Фильм представлял собой линейное повествование о планете, населенной гуманоидной цивилизацией и на момент действия переживающей свое средневековье, с авторитарным общественным порядком и патриархальным укладом, феодализмом и дикими суевериями, распространяемыми местными лекарями и учеными. За планетой ведется наблюдение с космического корабля землян, а несколько членов экипажа внедрены в разные слои местного общества. Они проводят своеобразный эксперимент: наблюдают за устойчивостью и изменчивостью социальных связей и политических структур, пытаясь выявить законы исторического развития. Сюжет не очень важен: он служит лишь фоном для изображения всепроникающего насилия, присущего социуму и социальной динамике на этой чужой планете. В обществе царит насилие, применяемое власть имущими. Правящие круги не задумываются о том, что их подданные тоже люди, и видят в них лишь орудия собственной воли, невзирая на возраст и пол. Лишь членам космической миссии на орбите дозволяется разумная оценка и рациональное сочувствие; что касается эмоций, то они из фильма полностью исключены. Технически развитая Земля почитала мир и разум, в то время как Арканар раздирала на части грубая средневековая политика тела. Управление жизнью осуществлялось через насилие и закреплялось феодальным строем.

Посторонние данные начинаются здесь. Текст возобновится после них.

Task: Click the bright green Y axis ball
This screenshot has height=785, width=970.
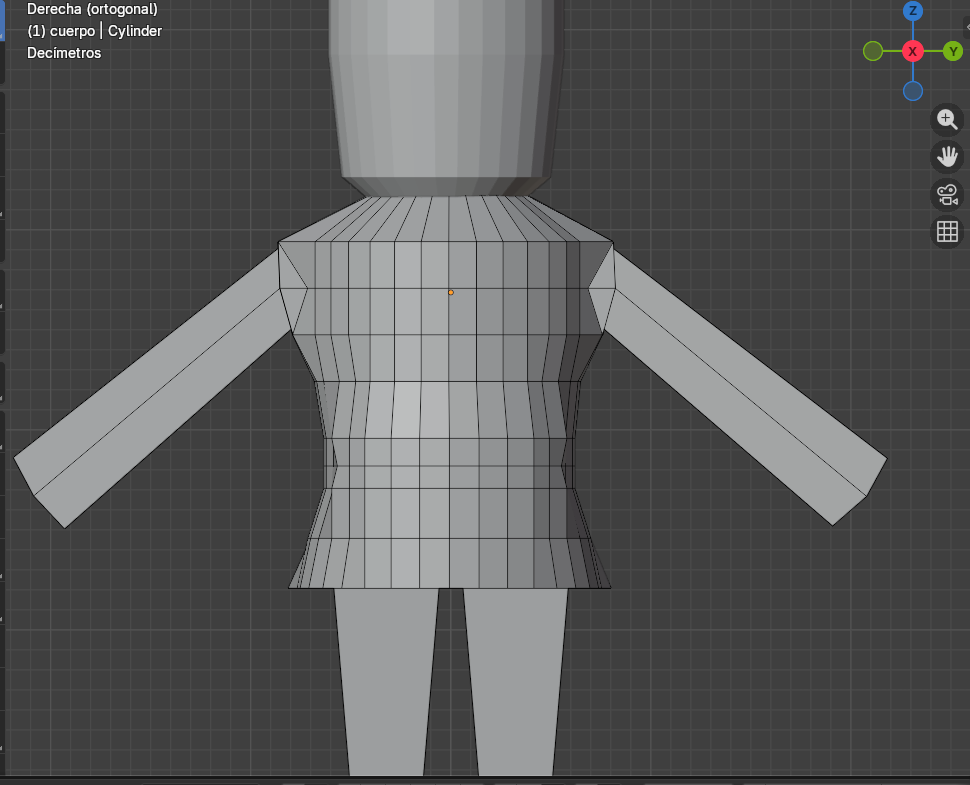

Совершенно иной тип космической саги о колонизации представляет собой фильм «На серебряной планете». Его создатель, польский режиссер А. Жулавский (1940–2016), славился прямолинейной эстетикой, смелыми техническими приемами и пренебрежением социальными условностями. Фильм был экранизацией первого романа «Лунной трилогии» («Trylogia Księżycowa»), написанной двоюродным дедом режиссера. Фильм попал на экраны лишь в 1988 году, с падением в Польше коммунистического режима, на целое десятилетие застопорившего работу над картиной [Misiak 2012: 61–83]. Фильм, состоящий из оригинальных сцен, снятых в 1970-е годы (до того, как съемки запретило Министерство культуры), и режиссерского комментария к уничтоженным и недостающим эпизодам, повествует о далекой инопланетной цивилизации: она появилась благодаря тому, что высадившиеся на планете астронавты, имеющие при себе видеокамеры, лишились возможности вернуться на Землю и организовали поселение на берегу моря. У нового племени появляется собственная мифология, рассказывающая о Земле. Последний оставшийся в живых член экипажа, Ежи по прозвищу Старый Человек, наблюдает, как цивилизация растет и сражается с шернами, коренным населением планеты. Перед смертью Ежи отправляет на Землю свой видеодневник о всем случившемся на планете. Дневник попадает к Мареку – очередному астронавту, спустя годы прибывшему на планету. Сперва Марека принимают за мессию, пришедшего спасти человеческую цивилизацию от шернов, но затем утверждаются во мнении, что он самозванец, изгнанный с Земли во искупление своих грехов. Картины прошлого то и дело сменяются изображением настоящего, земные сцены – инопланетными, видеозапись одного героя – кадрами, снятыми другим. Эта смелая находка Жулавского – показать «субъективные», снятые разными персонажами сцены, – еще больше усиливает впечатление чуждости, инородности окружающего мира. «Похищая» взгляд зрителя, убеждая нас, что всякая реальность субъективна, режиссер идет еще дальше: «режиссирует» и сам взгляд, направляя его на открытые проявления телесного, физического насилия, свойственные местному населению.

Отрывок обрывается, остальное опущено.